Widow of Reed Smith Partner Loses $3 Million Verdict on Appeal
A Chicago jury's $3 million award to the widow of former Reed Smith partner Stewart Dolin has been dismissed after an appeals court held that GlaxoSmithKline was prevented by the FDA from adding a suicide warning to the label for Paxil.
August 23, 2018 at 02:03 PM
4 minute read
The original version of this story was published on The American Lawyer
A federal appeals court has thrown out a $3 million verdict awarded last year to the widow of a former Reed Smith partner, ruling that federal law prohibited pharmaceutical giant GlaxoSmithKline plc from adding a suicide warning label to an antidepressant that the plaintiff argued caused her husband's death.
Former Reed Smith partner Stewart Dolin committed suicide in downtown Chicago in 2010 while taking a generic version of Paxil, a drug formerly manufactured by GSK. Dolin's widow, Wendy Dolin, sued GSK and alleged that the company covered up results of a clinical study that showed the drug paroxetine had caused suicides in adults. A federal jury in Chicago awarded Stewart Dolin's family $3 million in April 2017.
The U.S. Court of Appeals for the Seventh Circuit ruled Wednesday that the case should have been dismissed before trial because GSK was prevented in 2007 by the U.S. Food and Drug Administration from adding suicide as a warning for adults on the label for Paxil.
Manufacturers of generic drugs are required to use the same warning label from a drug's branded version, which led to the dismissal of generic drug manufacturer Mylan Inc. from Wendy Dolin's suit in 2014.
“GSK asked the FDA for permission to modify the paroxetine label as plaintiff argues was needed,” Seventh Circuit Judge David Hamilton wrote for a three-judge panel. “The FDA said no, repeatedly. Federal law thus pre-empted plaintiff's Illinois law claim that GSK should have warned of a risk of adult suicidality on the paroxetine label in 2010.”

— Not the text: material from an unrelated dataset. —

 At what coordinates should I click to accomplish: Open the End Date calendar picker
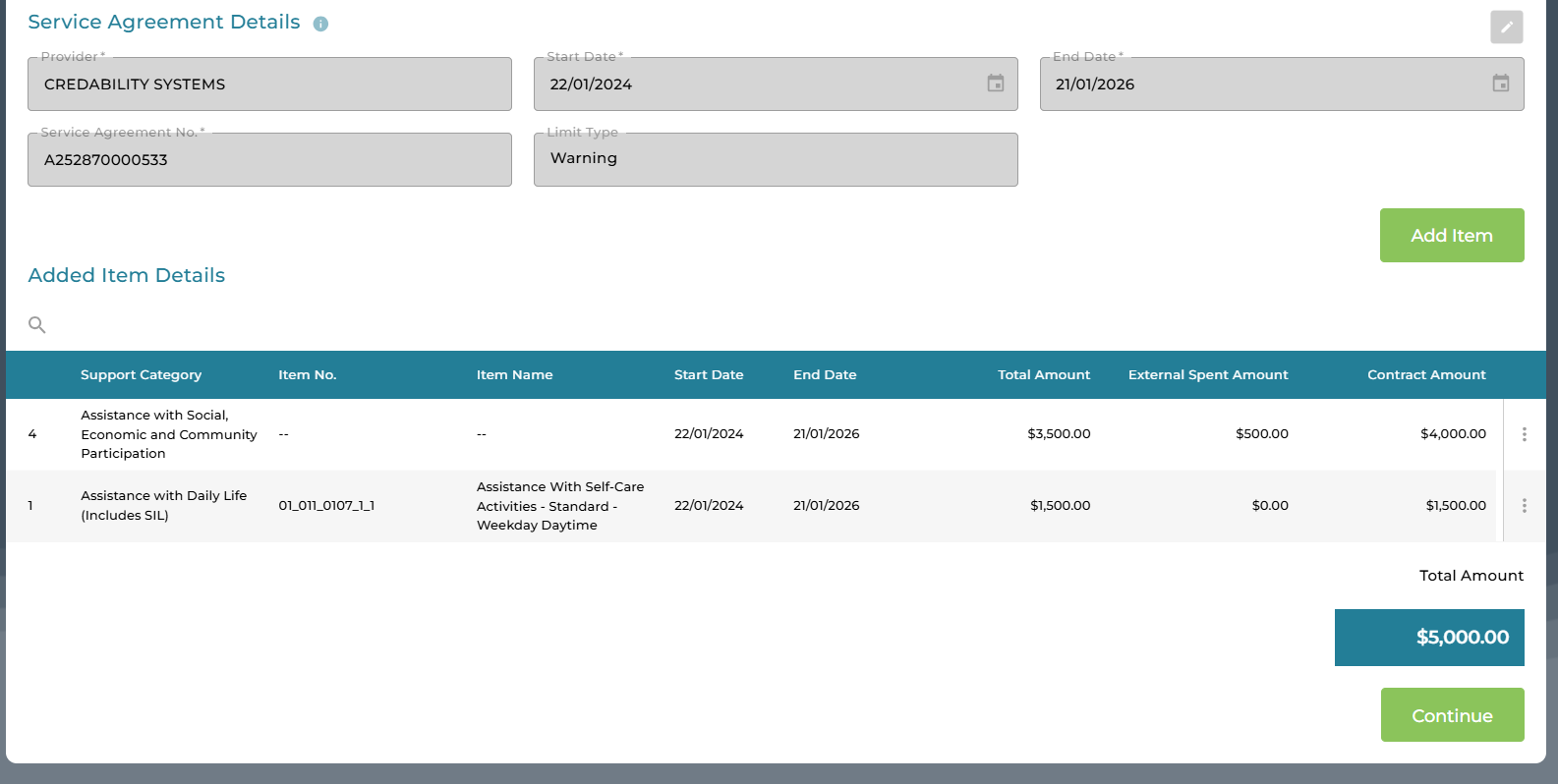pos(1500,84)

GSK had added a suicide warning for adults to its Paxil label in 2006, following its own study that showed a statistically significant increase in the risk of suicide among clinically depressed adults. But a broader review of trial data regarding antidepressants known as SSRIs by the FDA in 2007 was less conclusive.
The regulator required that all drugs in the SSRI family, including Paxil, use the same warning label that said “studies did not show an increase in the risk of suicidality … in adults beyond age 24,” said the Seventh Circuit in its ruling this week.
Following that 2007 decision by the FDA, GSK asked four times to update its Paxil label to include an adult suicide warning for paroxetine. The FDA refused those requests.
“These requests by GSK and the responses are clearly documented. They are not subject to reasonable dispute. This is clear evidence that, as of 2007, the FDA rejected an adult‐suicidality warning for paroxetine,” the Seventh Circuit said.
The trial last year shed light on the personal stress and anxiety that can be a side effect of Big Law mergers. GSK argued that the 57-year-old Stewart Dolin committed suicide as a result of fears of inadequacy and a potentially diminished role at Reed Smith, which he joined in 2007 when the global legal giant acquired Sachnoff & Weaver, where Dolin served on the midsize Chicago shop's management committee.
GSK turned to King & Spalding and Dentons for trial work and Arnold & Porter Kaye Scholer on appeal. Wendy Dolin was represented by lawyers from Baum, Hedlund, Aristei & Goldman and the Rapoport Law Offices in Chicago.